In short: A device might be patched, or an account might have MFA—but if the right combination of other weaknesses remains unchecked, the breach path opens.
The path forward: Breaking the chain
It’s one thing to recognize that malicious overlaps exist; it’s another to build capability to see them, prioritize them and fix them.
Panaseer argues for a shift beyond checklist compliance to compound risk metrics—that is, metrics that combine signals from across control domains (endpoints, patching, identity, cloud, privilege) and identify where they overlap on the same asset or path.
An executive from the field puts it plainly:
“Effective amplification is vital to ensure that signals of problems, even seemingly small ones, are transmitted within the context of toxic combinations. The system must also make sure these signals are received and acted upon.”
In practice, this means:
Retiring dormant accounts (e.g., VPN users) promptly;
Enforcing MFA universally;
Monitoring for link-click failures and phishing test results;
Avoiding hard-coded credentials or elevated access on devices without endpoint detection;
Building dashboards that show where multiple high-risk signals converge, not just where each signal lives in isolation.
Bottom line for CISOs & boards
The headline is blunt: Most catastrophic breaches can be traced to overlapping low- and moderate-level failures, not just the rare “zero-day” exploit. Trying to patch every single vulnerability isn’t enough if you can’t watch how they align.

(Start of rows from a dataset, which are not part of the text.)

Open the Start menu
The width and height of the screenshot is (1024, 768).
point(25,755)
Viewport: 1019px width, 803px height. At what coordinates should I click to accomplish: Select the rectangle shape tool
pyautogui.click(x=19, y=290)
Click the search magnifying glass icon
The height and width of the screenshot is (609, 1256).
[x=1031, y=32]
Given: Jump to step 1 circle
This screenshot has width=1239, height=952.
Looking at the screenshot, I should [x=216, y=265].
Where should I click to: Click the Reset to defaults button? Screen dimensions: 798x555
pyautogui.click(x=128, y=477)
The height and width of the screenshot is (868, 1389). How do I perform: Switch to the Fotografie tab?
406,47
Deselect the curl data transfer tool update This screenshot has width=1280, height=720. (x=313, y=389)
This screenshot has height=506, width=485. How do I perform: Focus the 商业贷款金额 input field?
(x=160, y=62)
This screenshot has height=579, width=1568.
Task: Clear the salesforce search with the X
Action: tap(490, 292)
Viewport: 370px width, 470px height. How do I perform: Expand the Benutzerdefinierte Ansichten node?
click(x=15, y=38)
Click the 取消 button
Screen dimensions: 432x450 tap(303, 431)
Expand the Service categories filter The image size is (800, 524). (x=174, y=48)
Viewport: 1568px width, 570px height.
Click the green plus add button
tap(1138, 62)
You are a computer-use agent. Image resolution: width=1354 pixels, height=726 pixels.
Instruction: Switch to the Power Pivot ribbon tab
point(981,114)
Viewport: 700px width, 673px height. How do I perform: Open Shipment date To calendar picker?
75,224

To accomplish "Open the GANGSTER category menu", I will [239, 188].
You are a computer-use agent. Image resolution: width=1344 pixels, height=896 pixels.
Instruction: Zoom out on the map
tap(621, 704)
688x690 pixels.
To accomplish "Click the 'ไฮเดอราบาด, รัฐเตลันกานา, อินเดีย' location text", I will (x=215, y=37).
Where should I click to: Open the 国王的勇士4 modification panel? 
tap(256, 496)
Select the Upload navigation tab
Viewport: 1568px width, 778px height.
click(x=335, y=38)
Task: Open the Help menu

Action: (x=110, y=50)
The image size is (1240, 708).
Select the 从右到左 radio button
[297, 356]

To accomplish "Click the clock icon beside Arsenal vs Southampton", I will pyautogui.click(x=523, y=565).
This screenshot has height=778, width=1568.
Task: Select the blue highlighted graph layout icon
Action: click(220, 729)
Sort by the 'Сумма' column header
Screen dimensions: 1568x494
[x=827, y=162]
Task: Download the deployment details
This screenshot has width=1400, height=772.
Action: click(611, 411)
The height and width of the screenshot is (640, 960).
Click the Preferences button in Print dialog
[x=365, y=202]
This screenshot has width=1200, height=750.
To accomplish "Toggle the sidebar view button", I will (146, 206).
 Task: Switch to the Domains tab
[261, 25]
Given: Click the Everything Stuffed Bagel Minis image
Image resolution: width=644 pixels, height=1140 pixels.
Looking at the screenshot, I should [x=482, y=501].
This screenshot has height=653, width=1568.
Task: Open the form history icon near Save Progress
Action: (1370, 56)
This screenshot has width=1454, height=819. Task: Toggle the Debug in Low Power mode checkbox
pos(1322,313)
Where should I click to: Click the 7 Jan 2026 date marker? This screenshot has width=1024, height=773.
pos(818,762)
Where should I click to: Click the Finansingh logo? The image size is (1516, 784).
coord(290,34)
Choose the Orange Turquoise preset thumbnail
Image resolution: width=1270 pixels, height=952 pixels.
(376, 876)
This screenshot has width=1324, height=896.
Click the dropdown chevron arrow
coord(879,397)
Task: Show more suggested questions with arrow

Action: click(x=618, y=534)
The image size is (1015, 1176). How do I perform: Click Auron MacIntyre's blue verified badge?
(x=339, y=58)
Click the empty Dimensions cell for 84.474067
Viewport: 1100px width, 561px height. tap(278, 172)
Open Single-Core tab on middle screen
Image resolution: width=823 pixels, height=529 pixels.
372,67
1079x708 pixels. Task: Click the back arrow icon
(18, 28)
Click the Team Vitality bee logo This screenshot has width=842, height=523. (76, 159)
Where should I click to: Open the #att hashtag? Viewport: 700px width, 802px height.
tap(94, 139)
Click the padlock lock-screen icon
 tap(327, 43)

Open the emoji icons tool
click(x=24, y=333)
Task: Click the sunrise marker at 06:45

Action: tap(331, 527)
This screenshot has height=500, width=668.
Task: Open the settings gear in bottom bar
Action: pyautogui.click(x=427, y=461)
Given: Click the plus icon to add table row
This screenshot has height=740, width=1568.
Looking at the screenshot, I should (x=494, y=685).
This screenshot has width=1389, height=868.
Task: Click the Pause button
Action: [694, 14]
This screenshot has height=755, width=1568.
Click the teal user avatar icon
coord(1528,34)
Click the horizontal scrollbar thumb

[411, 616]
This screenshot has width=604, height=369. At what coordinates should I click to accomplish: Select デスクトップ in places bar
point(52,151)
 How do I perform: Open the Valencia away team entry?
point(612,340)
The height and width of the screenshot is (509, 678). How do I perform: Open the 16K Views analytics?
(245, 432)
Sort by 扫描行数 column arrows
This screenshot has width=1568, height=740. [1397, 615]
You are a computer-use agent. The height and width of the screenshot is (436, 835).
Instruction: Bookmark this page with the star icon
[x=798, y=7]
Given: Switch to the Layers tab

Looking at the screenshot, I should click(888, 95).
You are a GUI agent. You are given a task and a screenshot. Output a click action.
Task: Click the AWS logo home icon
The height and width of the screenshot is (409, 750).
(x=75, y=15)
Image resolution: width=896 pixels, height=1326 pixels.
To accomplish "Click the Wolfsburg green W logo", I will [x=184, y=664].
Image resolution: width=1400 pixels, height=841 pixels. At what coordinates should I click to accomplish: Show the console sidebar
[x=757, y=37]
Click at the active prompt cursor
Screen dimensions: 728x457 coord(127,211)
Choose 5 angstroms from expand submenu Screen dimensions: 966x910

Boards and cyber executives should ask:
Do we have visibility into cross-domain control gaps?
Can our tools show when “account with high privileges + device unpatched + recent phishing failure” coincide?
Is our remediation strategy still one-fault-at-a-time, or built for compound risk?
Do we monitor for “attack-path clusters” rather than lone failures?
Failing to treat the chain, not just the link, invites attackers to walk in through the cracks we assumed were benign.
For organizations facing tight budgets, the priority must shift: Not “patch everything now” but “which stacks of small issues, when combined, create the most likely attack path?” Because that’s where the damage lies.
As the breach landscape evolves, the data is clear: preventative controls must become smarter about intersections. While no single control guarantees safety, their orchestration—visibility, analytics and prioritization—may well define which companies survive the next high-profile breach.